[What is needed] Copy out every line of the records below, requests included, but shift each coordinate in the answers up by 75. Leave the pictures out.

[Data for processing]
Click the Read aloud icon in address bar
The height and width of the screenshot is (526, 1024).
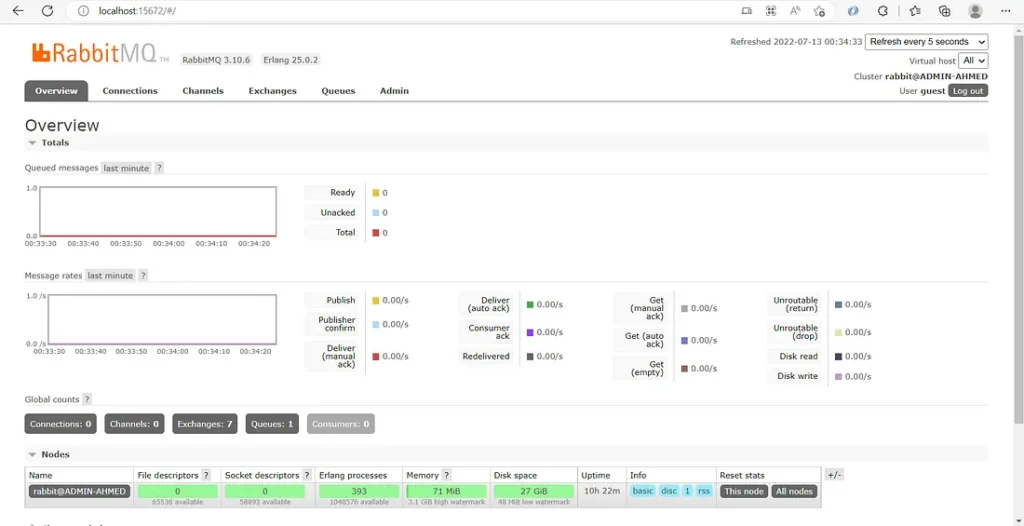tap(795, 11)
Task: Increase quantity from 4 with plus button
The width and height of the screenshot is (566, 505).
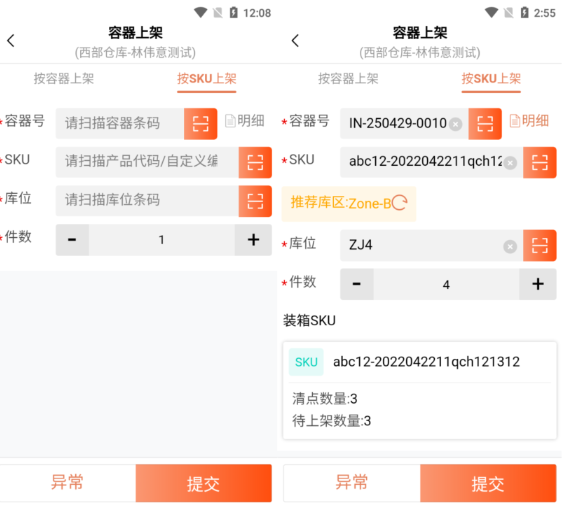Action: 538,284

[Exercise output]
Click the Read aloud icon in address bar
The height and width of the screenshot is (526, 1024).
tap(870, 86)
Task: Increase quantity from 4 with plus button
The width and height of the screenshot is (566, 505).
Action: 613,359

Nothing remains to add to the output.